Obligation to Designate

The obligation to designate competent national authority is not only a moral but also a legal one, encapsulated in article 24 of Protocol A/P.1/7/91, relating to the Community Court of Justice (as amended by Supplementary Protocol A/SP.1/01/05) as a component of the obligations that rest upon member States to enforce the judgments of the Court in accordance with its Rules of Civil Procedure. Article 24(4) of the Protocol provides that ‘[a]ll Member States shall determine the competent national authority for the purpose of recipient and processing of execution and notify the Court accordingly’.

Therefore, the six States that are yet to designate their competent national authority are in obvious violation of their international obligation under the Protocol of the Court.  The point needs however be made that the designation of a competent national authority is not synonymous with the intention of the designating State to implement the judgments of the Court. Also, there is no evidence to show that the States that have not designated a competent national authority have ipso facto been refusing to implement the judgments of the court.
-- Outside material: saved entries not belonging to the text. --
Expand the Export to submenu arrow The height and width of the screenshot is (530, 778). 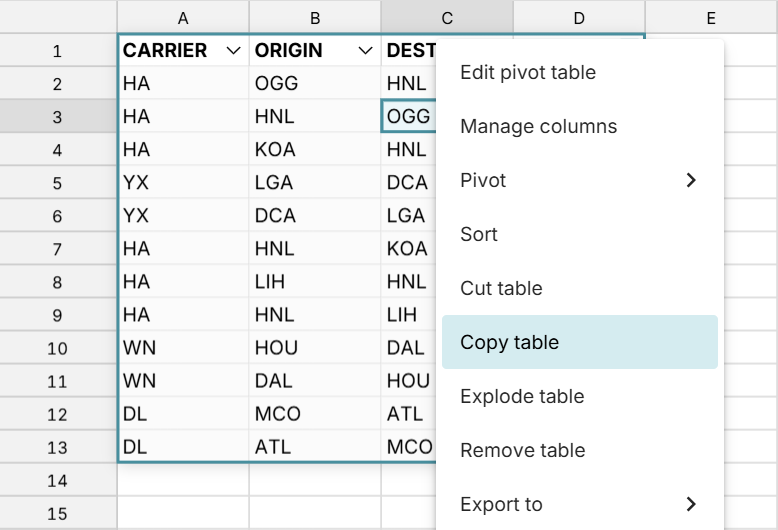click(x=690, y=505)
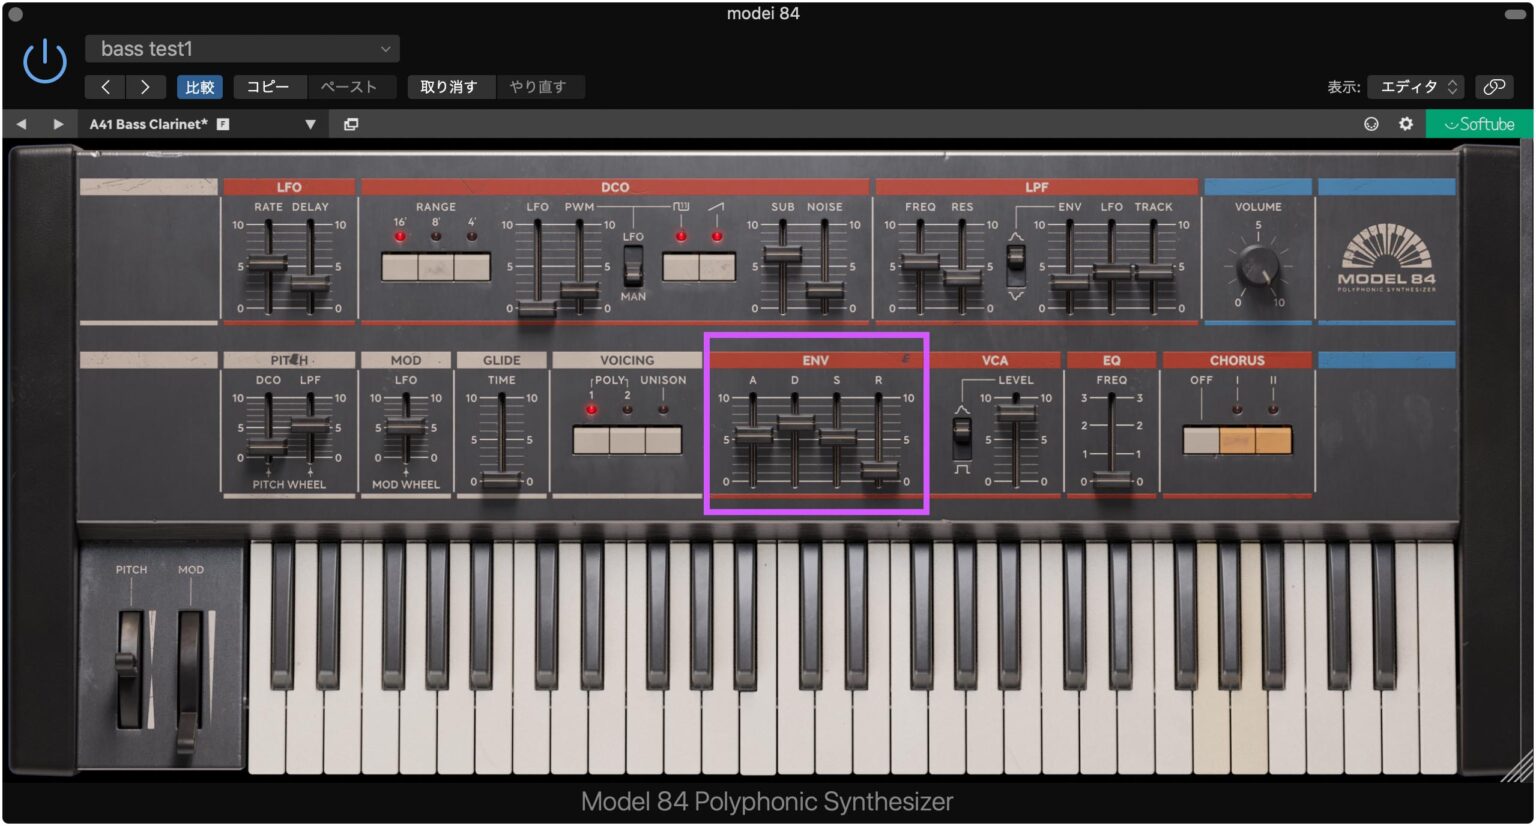
Task: Open the Softube settings gear icon
Action: [1406, 124]
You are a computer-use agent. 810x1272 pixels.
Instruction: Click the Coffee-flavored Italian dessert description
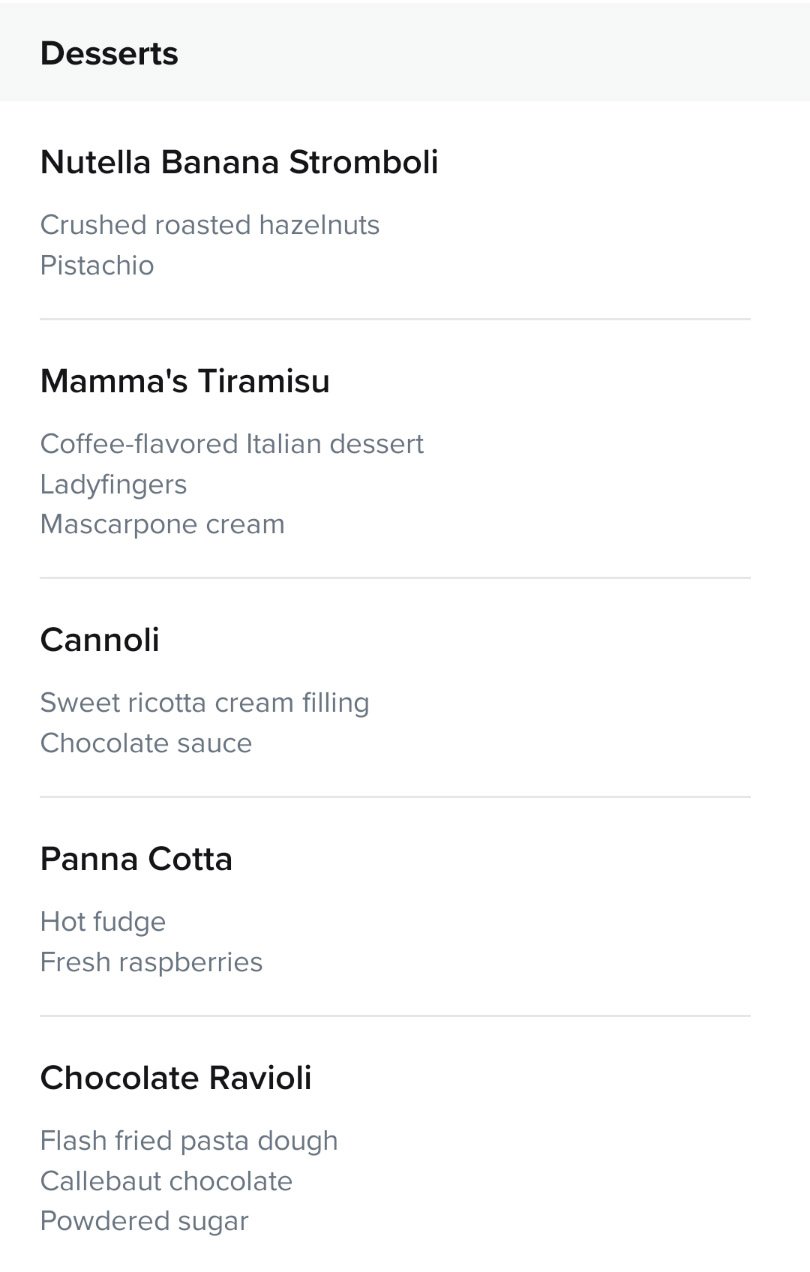click(232, 444)
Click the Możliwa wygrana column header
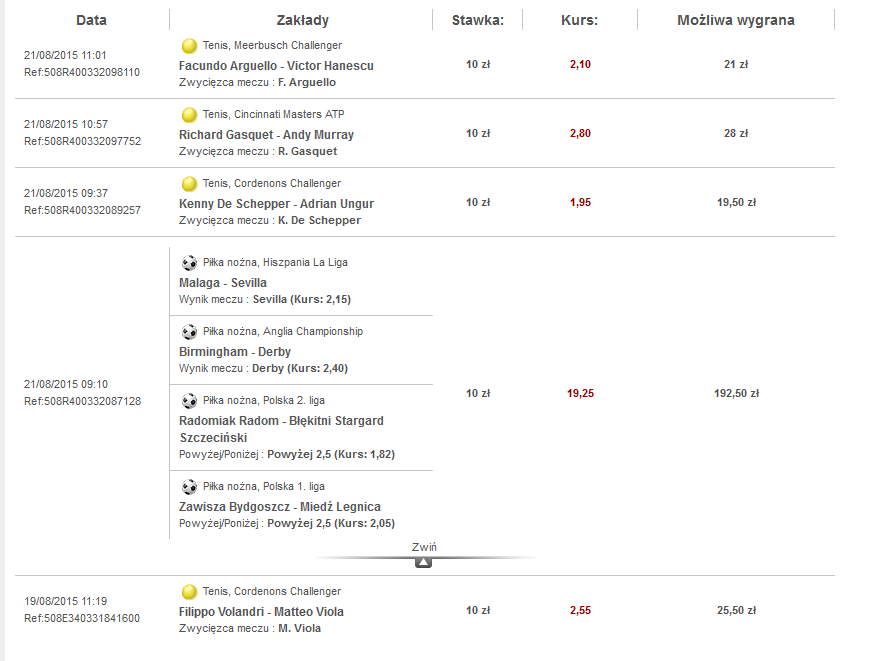This screenshot has width=874, height=661. 735,20
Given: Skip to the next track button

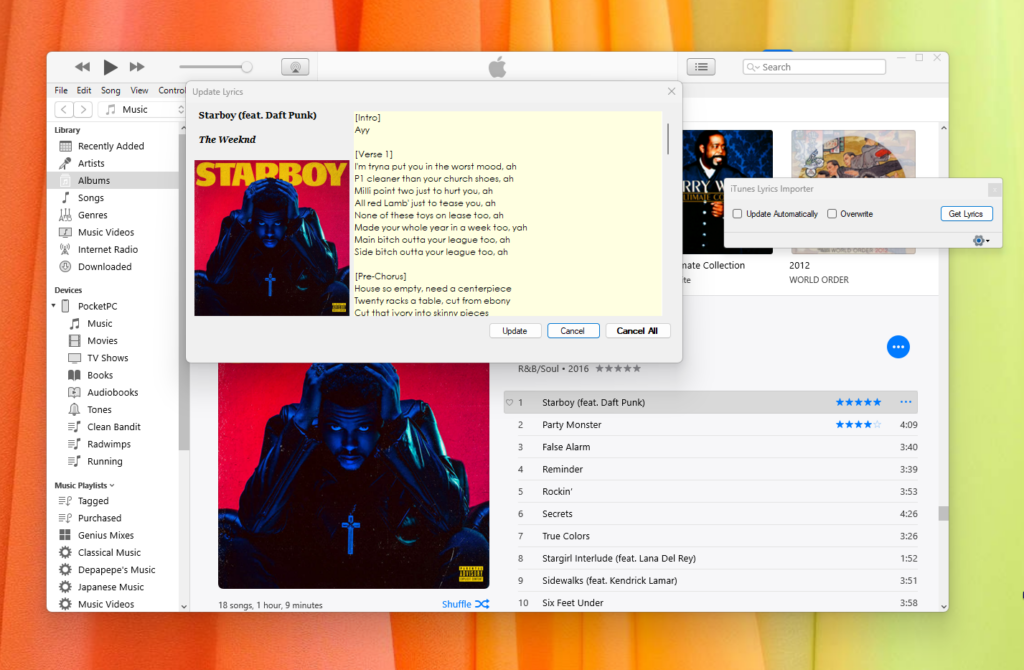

In fact, in the 2023 International Conference organised by the court in The Gambia, it was shown by scholars that, prior to when The Gambia designated a competent national authority in May, 2023, three of the eight member States that had implemented the judgments of the court in varying degrees – Gambia, Liberia, and Sierra Leone – had not designated the authority.

In any event, the Centre for Community Law does not subscribe to any argument that diminishes the efforts of States that have designated a national authority by comparing them to States that have not designate but have nonetheless implemented some judgments of the court against them, on the basis of such implementation. Our firm view is that a State is yet in violation of its international obligation even if it decides to always implement judgments against her, if the State fails or omits to designate a competent national authority. After all, it is not that those that have designated do not at all yet enforce judgments against them.  Designating a national authority is not a substitute for the actual implementation of the judgments of the court in the same way that implementation of judgments is not a substitute for the designation of a national authority.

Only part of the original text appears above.